Tests I did perform:
*1. Stopped the globus-gatekeeper on the entry CE.*
Results - Only 1 glidein was started on the WMS Collector. This message in the client log file indicated the resource was down:
In submit_20100921_cms_jgw-v2_4_3.main.log.. 026 (004.000.000) 09/21 08:59:38 Detected Down Grid Resource GridResource: gt2 gr9x0.fnal.gov/jobmanager-condor
However, at 09:38, this 'tuple index out of range' stacktrace appeared log files and never appeared again over an 01:30:00 time period. I do not believe it is related to this issue. The log files this appeared in where the factory (not client logs):
- glidein_v2_4_3/log/entry_ress_ITB_GRATIA_TEST_2/factory.20100921.info.log
- glidein_v2_4_3/log/entry_ress_ITB_GRATIA_TEST_2/factory.20100921.err.log
[2010-09-21T09:38:37-05:00 14896] WARNING: Exception occurred: ['Traceback (most recent call last):\n', ' File "/home/weigand/glidein/glideinWMS.v2_4_3_alpha_1/factory/glideFactoryEntry.py", line 453, in iterate\n write_stats()\n', ' File "/home/weigand/glidein/glideinWMS.v2_4_3_alpha_1/factory/glideFactoryEntry.py", line 357, in write_stats\n glideFactoryLib.factoryConfig.log_stats.write_file()\n', ' File "/home/weigand/glidein/glideinWMS.v2_4_3_alpha_1/factory/glideFactoryMonitoring.py", line 870, in write_file\n diff_summary=self.get_diff_summary()\n', ' File "/home/weigand/glidein/glideinWMS.v2_4_3_alpha_1/factory/glideFactoryMonitoring.py", line 795, in get_diff_summary\n sdel[4][\'username\']=username\n', 'IndexError: tuple index out of range\n']

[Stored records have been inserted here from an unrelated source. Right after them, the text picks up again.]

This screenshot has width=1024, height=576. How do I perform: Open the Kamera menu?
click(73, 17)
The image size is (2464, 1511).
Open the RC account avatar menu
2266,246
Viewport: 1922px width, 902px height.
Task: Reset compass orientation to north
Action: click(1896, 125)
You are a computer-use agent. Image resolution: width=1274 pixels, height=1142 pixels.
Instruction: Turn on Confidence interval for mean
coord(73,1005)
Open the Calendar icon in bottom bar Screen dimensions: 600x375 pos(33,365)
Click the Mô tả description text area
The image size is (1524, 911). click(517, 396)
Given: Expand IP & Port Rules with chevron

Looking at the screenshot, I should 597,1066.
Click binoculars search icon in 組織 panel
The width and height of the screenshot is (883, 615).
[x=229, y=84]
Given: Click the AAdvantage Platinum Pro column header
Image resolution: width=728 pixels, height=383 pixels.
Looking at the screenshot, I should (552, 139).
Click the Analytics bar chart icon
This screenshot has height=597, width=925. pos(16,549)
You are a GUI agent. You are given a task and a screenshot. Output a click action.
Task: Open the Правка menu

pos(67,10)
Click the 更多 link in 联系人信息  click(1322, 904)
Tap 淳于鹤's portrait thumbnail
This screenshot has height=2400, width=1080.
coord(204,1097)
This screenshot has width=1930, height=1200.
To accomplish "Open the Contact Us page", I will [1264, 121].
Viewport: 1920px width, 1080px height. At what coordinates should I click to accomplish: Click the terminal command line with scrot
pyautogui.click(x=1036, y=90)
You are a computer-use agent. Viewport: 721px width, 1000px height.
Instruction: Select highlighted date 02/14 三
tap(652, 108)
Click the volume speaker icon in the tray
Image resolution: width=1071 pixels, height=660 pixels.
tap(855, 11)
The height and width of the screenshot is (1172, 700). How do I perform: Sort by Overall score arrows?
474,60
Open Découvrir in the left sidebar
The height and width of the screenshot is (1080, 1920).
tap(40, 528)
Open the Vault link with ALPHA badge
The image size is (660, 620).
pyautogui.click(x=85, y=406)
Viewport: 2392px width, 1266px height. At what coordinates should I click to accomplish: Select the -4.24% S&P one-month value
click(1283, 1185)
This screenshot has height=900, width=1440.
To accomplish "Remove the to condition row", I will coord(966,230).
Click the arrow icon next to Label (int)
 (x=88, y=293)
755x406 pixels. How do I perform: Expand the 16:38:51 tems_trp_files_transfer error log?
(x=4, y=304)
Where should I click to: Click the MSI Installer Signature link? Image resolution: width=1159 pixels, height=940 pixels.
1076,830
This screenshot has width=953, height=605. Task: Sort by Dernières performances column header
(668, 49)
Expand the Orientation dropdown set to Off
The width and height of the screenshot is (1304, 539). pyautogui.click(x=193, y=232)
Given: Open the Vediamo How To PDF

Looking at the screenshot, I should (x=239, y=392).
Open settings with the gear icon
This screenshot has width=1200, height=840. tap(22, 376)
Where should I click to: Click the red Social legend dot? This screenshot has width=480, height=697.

2. Started the entry CE globus-gatekeeper at 10:40. %BR& Results: It processed the user jobs successfully. I then shutdown the entry CE gatekeeper. It recognized the down resource correctly. The glidein pilots on the WMS collector continued running. I did not get the warning message again.